En ese contexto, los nombres de Joshua Zirkzee y Giacomo Raspadori siguen encabezando la lista de objetivos. El delantero neerlandés ya habría alcanzado un acuerdo con la Roma y ve con buenos ojos el proyecto giallorosso, pero el Manchester United continúa retrasando la operación. El club inglés prefiere esperar al regreso de Mbeumo y Diallo de la Copa de África antes de tomar una decisión definitiva. La propuesta romana pasa por un préstamo con opción de compra, que se convertiría en obligación en caso de clasificación a la Champions League. Massara trabaja para acelerar los plazos y en Trigoria crece el optimismo.

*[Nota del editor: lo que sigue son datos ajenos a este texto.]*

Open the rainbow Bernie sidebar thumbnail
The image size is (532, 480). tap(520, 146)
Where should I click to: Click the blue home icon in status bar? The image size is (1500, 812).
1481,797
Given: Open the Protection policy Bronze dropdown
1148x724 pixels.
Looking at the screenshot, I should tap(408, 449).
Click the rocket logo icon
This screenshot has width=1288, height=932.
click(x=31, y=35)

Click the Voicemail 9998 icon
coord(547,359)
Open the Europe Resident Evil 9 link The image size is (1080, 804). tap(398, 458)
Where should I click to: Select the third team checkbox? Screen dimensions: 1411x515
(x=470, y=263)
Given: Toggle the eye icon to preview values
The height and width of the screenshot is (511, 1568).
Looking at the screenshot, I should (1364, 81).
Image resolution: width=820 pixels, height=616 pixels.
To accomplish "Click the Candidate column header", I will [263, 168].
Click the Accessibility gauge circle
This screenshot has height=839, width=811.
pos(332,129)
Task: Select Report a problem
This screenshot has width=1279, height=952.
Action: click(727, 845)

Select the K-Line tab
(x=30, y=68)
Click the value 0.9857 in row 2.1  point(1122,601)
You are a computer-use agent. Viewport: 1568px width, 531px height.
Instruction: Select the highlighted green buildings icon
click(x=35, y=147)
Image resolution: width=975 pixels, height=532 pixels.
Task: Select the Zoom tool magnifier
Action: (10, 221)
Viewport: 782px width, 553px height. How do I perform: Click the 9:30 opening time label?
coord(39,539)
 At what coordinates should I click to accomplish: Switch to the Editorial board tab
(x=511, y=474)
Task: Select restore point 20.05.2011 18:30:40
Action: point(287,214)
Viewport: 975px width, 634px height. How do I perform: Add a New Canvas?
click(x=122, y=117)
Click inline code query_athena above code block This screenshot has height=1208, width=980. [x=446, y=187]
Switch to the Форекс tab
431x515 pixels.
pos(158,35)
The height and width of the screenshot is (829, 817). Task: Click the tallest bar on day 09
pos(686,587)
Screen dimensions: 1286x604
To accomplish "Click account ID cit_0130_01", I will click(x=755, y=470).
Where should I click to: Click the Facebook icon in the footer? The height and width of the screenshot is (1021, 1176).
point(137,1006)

Situación más compleja es la de Raspadori. El atacante italiano no ha logrado continuidad en el Atlético de Madrid y la Roma ha iniciado contactos para incorporarlo bajo una fórmula similar. No obstante, los colchoneros aún no se muestran convencidos de aceptar un préstamo con derecho de rescate, lo que mantiene la negociación en punto muerto.

El mercado no se limita al ataque. Gasperini también ha solicitado refuerzos en defensa y uno de los nombres evaluados es Axel Disasi, actualmente en el Chelsea. El problema es económico: los Blues no contemplan una cesión y las condiciones exigidas hacen inviable, por ahora, la operación para el club romano. Tampoco se descarta una intervención en la banda izquierda, donde ni Tsimikas ni Angeliño han logrado ofrecer el rendimiento esperado, especialmente en el plano físico.

Por último, aparece el caso Pisilli. El Genoa ha mostrado un fuerte interés por el joven centrocampista, pero el entrenador preferiría conservarlo como una alternativa fiable, al menos hasta que El Aynaoui esté plenamente disponible. Gasperini prefiere no debilitar la rotación en una fase delicada de la temporada.